Source material:
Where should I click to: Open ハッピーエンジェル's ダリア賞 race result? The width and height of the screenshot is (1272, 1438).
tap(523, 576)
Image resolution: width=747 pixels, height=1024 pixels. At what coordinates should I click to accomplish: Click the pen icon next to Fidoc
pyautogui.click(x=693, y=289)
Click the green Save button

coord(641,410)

...

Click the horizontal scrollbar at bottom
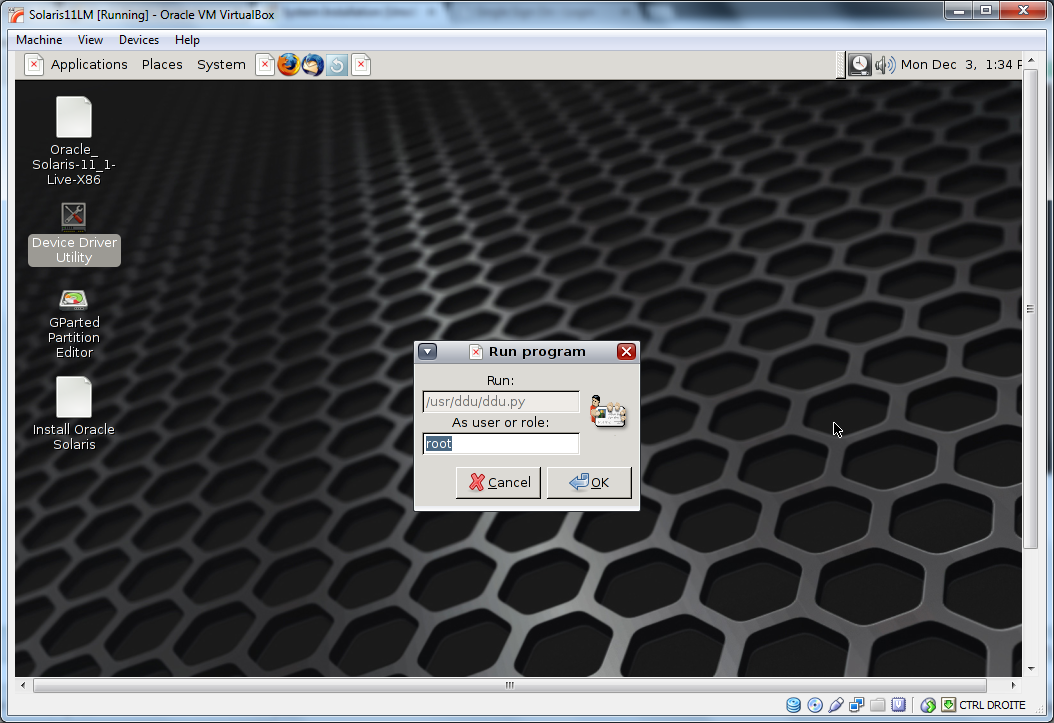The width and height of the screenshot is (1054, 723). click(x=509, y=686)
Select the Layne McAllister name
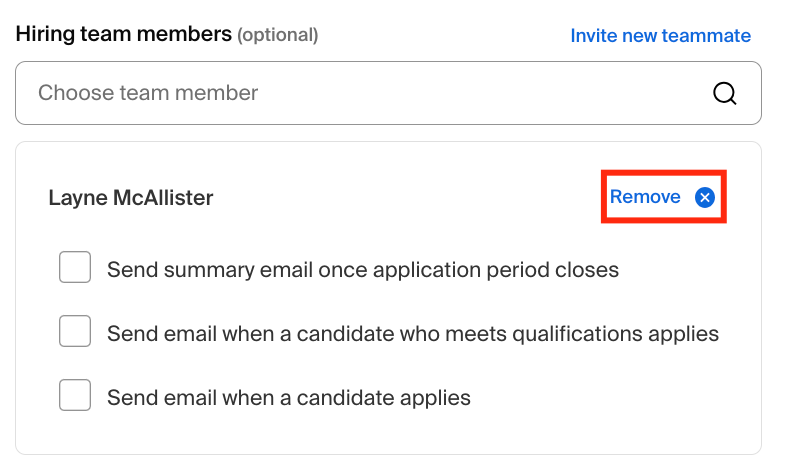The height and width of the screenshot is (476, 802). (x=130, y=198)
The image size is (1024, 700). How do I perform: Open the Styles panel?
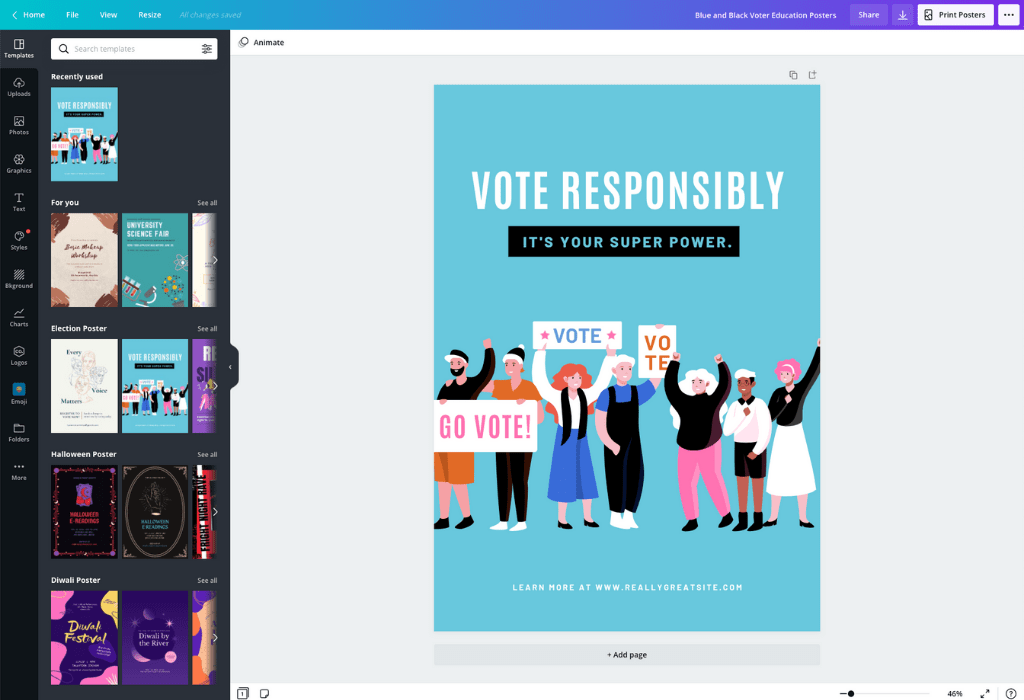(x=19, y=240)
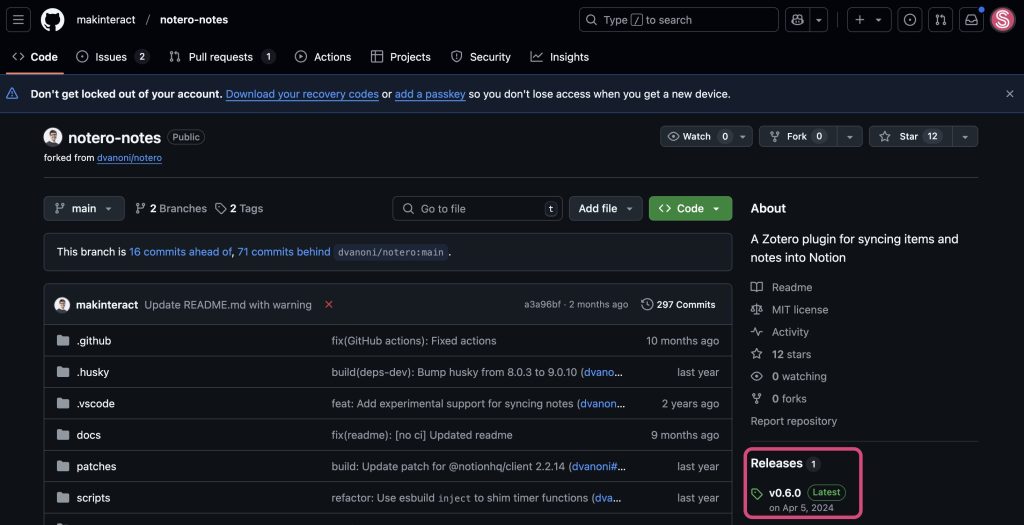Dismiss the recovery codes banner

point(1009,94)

...

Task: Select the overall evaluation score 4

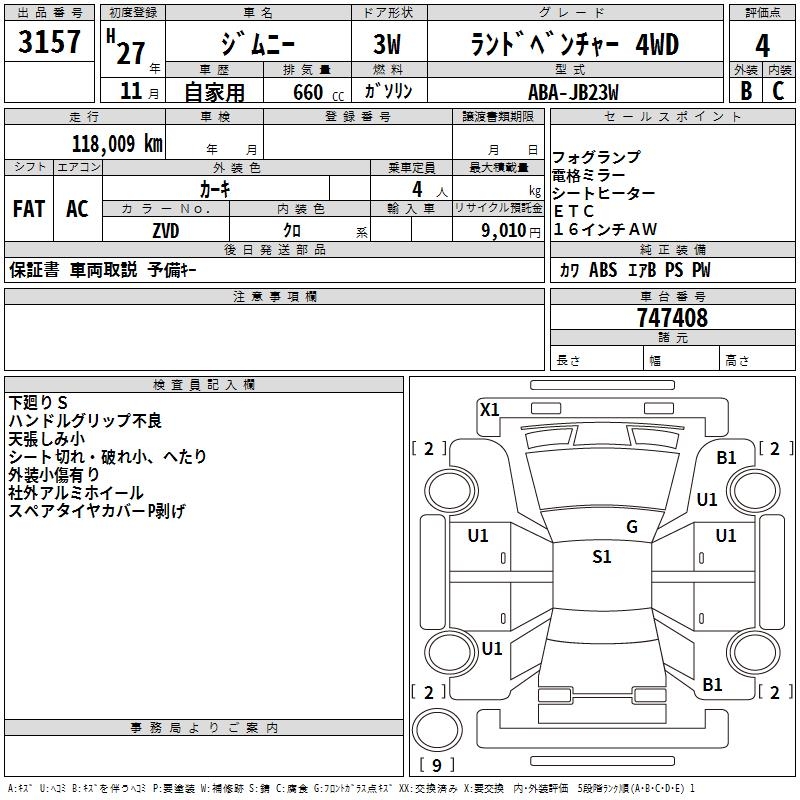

What the task asks: Arrange the data from the line containing "Where should I" through the line containing "tap(523, 576)" as a numbered list, leaving out any blank lines.

Result of this task:
1. Where should I click to: Open ハッピーエンジェル's ダリア賞 race result? The width and height of the screenshot is (1272, 1438).
2. tap(523, 576)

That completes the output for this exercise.